Si me preguntan, opto por lo primero, aunque prefiero callar sin más. Un país es mucho más que su comida, y no me caí de ningún caballo camino de Damasco. Así que prefiero rumiar el viaje a solas, en silencio, y sobre todo prefiero mirar desde allí el mundo en que habito, a mirar desde aquí el lugar que visité. Esta es la mirada que me interesa, y es la que considero el verdadero viaje.

En Otra Tierra, Mike Cahill y Brit Mailing fantasean con un mundo imagen especular del nuestro, y con la posibilidad de que una desincronización de ambos mundos permita a nuestro doble allí haber evitado el error que nos trajo hasta quienes somos hoy.

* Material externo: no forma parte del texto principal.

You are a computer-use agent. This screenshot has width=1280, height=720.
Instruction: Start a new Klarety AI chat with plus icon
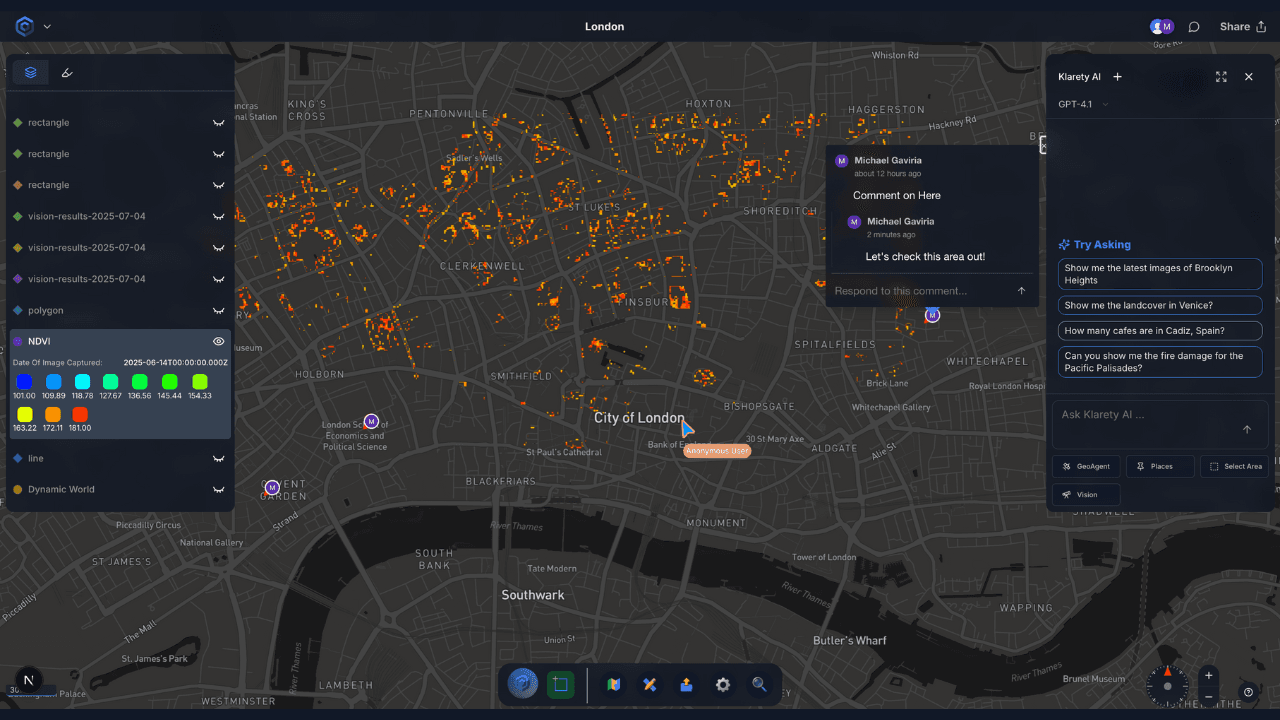point(1117,77)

Esa Otra Tierra, ese lugar mágico que podemos visitar, no es otra cosa que el Paraíso: un lugar donde se puede evitar el dolor. Pero no hay paraísos; solo existe esta Tierra y la vida que vivimos. Y vivirla bien pasa por reconocer y enfrentarnos a nuestros errores y fracasos, y usar la imaginación y el amor para tratar de hacerlo lo mejor posible.

Al poco de volver, cuando el espíritu aún sigue distraído por las imágenes de lo visitado, me encuentro en un diario esta respuesta de Luís Mateo Díez al hilo de su última novela:

- ¿Qué es un 'pájaro sin vuelo'?
- Un ser humano que tiene poca voluntad, una conciencia fuerte de sus limitaciones, que es frágil, melancólico, sensible, con un mundo interior muy poderoso pero que para la supervivencia, tiene un fuerte lastre. Es un buen pájaro pero vuela mal.

Al final de la ruta, al llegar de nuevo al hotel en Katmandú, el vestíbulo está lleno de petates de los turistas que nos remplazarán. El hotel cierra el lazo de un trekking convertido en una cinta transportadora que recibe turistas por un extremo, y los devuelve por el otro. Las conversaciones de los viajeros, su actitud y su mirada hacia lo que ven me hace pensar que hoy viajar es un viajar sin salir de donde uno viene.

Tras quince días sin más preocupación que caminar, comer, y contemplar un paisaje soberbio, grandioso e inhumanamente bello, vuelvo a mi vida y me reconozco en ese pájaro de vuelo torpe del que habla Mateo Díez. No era necesario hacer ese viaje para reconocerse así, pero si quizás para comprender que todo viaje esconde el anhelo de dar con esa Otra Tierra donde poder volar bien. Lo que uno acaba por comprender es que, si hay otras vidas, tendrán que ser en esta y tendrán que ser aquí.